In 2009, China opened what was at the time its costliest piece of scientific infrastructure — a 1.2-billion-yuan (US$176-million) synchrotron light source in Shanghai.
The facility put China in an elite club, and produced impressive results, such as revealing the structure of proteins that allow mammalian brain cells to get fuel from glucose, and the plumage structure of birds’ dinosaurian ancestors. More than 20,000 scientists have been involved in projects there.
But it should be doing more. When it opened, its designers promised that 30 beamlines would be feeding experiments within 5 years. Now, 8 years later, there are only 13.
Building facilities of this size and complexity brings headaches for a variety of unpredictable reasons; and the frustrations don’t end when the last door is on its hinges. For example, a deputy director at the Shanghai synchrotron told Nature that difficulties in arranging investment from various funding agencies had delayed the addition of new beamlines. (He says that this is now taken care of and that there will be 18 more beamlines over the next 5 years.)
Another scientific resource in the country, the China Advanced Research Reactor, reached criticality in 2010 and full power in 2012. But scientists have told Nature that the facility is not operating, and that specially built instruments sit unused. (The China Institute of Atomic Energy, which oversees the facility, did not respond to Nature’s request for an update.)
Now there is the new 2.2-billion-yuan China Spallation Neutron Source (CSNS). The facility, which started producing neutron beamlines in August and is readying instruments to start experiments by early next year, merits an enthusiastic welcome. It will be one of just a handful of neutron spallation sources around the world — facilities that deliver dense beams of neutrons, which can be used, like X-rays from synchrotrons, to examine the inner workings of various materials but with certain advantages (see page 284). It promises a bonanza of both fundamental and commercially oriented achievements, in fields ranging from materials science and Earth science to palaeontology.
It is also part of a bid to develop southern China as an alternative science base to Beijing and Shanghai. The CSNS is in Dongguan, sandwiched between the business hubs of Guangzhou and Shenzhen, an area known more for manual labour than for cutting-edge physics.
Building science capacity in southern China is a noble idea. It is also where the problems start. The complexity of making and operating the CSNS beamlines and instruments requires expertise applied day-to-day. Most of China’s neutron-source experts are still in Shanghai or Beijing and only dart in and out of Dongguan, sometimes leaving postdoctoral researchers to keep the development of their instruments moving forward.
The facility would do well to hire more-senior people from China or other countries to stay permanently. But Dongguang lacks the cosmopolitan attraction of Beijing or Shanghai, so the facility’s managers need to contemplate offering comparatively high salaries or other enticements. Younger researchers could also be cultivated to fill the gap, possibly by first sending them abroad to long-established neutron facilities, something for which funding agencies might be able to set aside money.

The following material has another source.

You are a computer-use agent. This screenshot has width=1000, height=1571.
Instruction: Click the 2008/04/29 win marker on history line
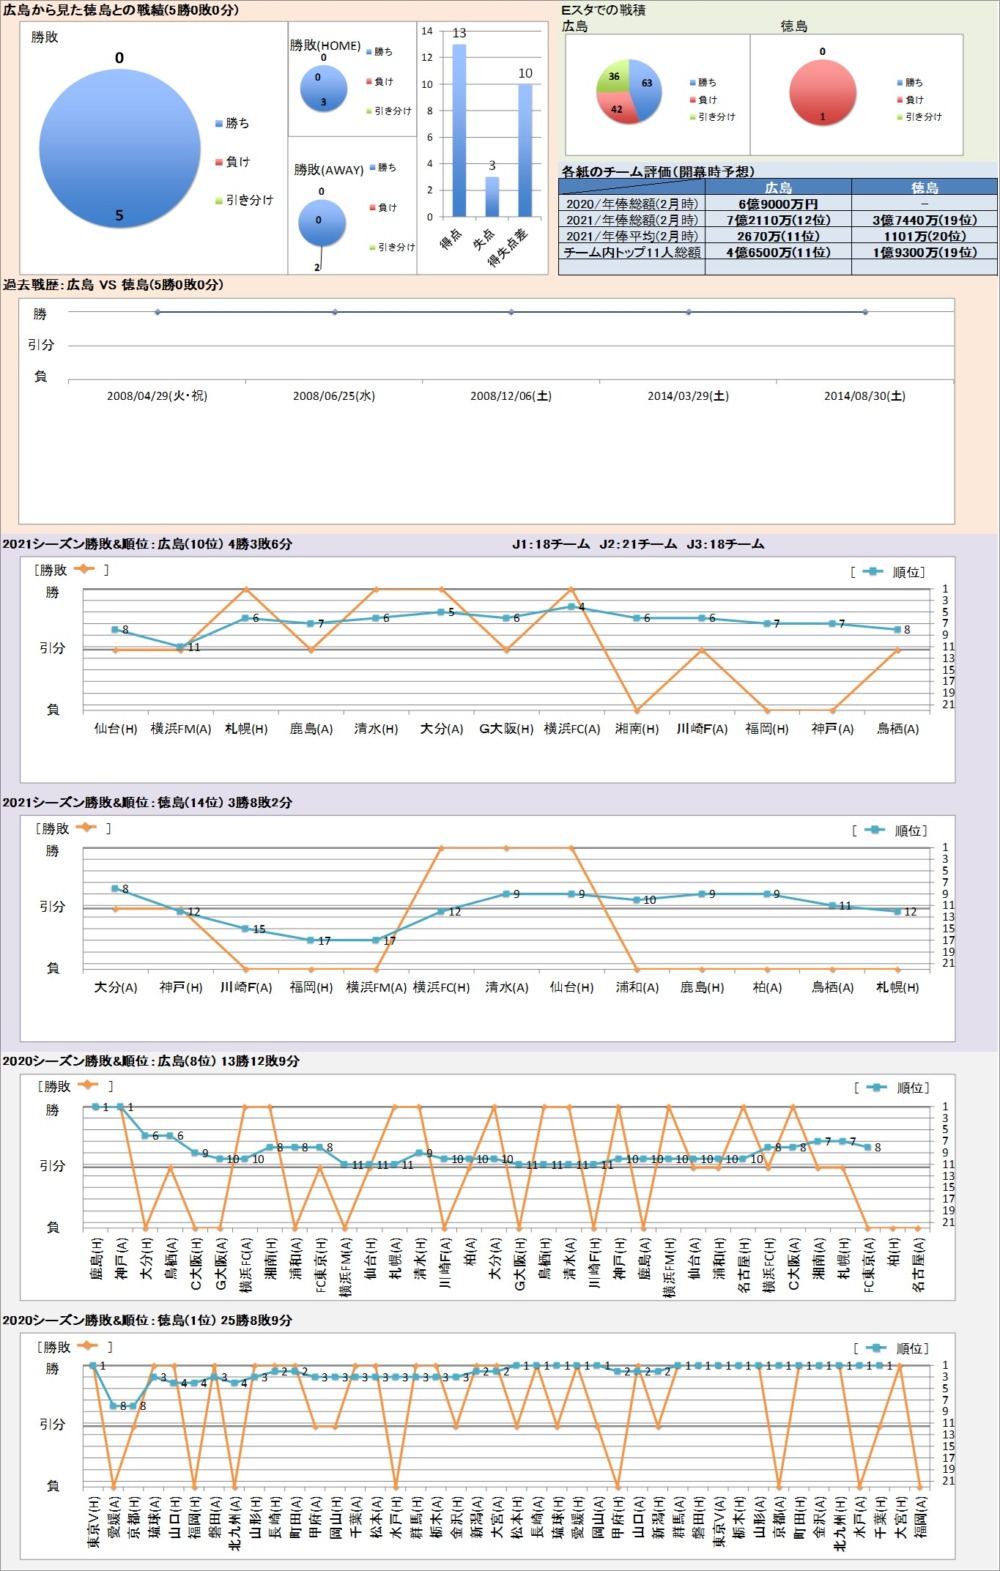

The many new universities in the region could also hire more researchers in related fields, to pull in the much-needed human resources — this world-class facility could put them on the map. Several are already doing this, but there is room for more such activity. The CSNS, for its part, should create a strong outreach programme to inform potential users in China and globally of the facility’s capabilities.
China also needs to be more flexible in its equipment purchasing rules. Procurement guidelines at the CSNS favour domestic companies. However, requiring instruments to be built with Chinese parts, when tried and tested versions are available overseas, can slow construction and compromise quality.
Some scientists have already registered their frustration that only three instruments are being readied for the facility’s experimental debut when there are some 20 beamline slots available. More instruments are coming, and China’s science ministry, the Chinese Academy of Sciences and the National Natural Science Foundation of China should support the building of human resources to make the most of the facility.
The CSNS is important for other countries, too. There are scientists around the world who want access to its projects. As science funders everywhere scrutinize the costs and benefits of new science facilities, China’s neutron users should encourage colleagues abroad to help demonstrate that such investments are worthwhile.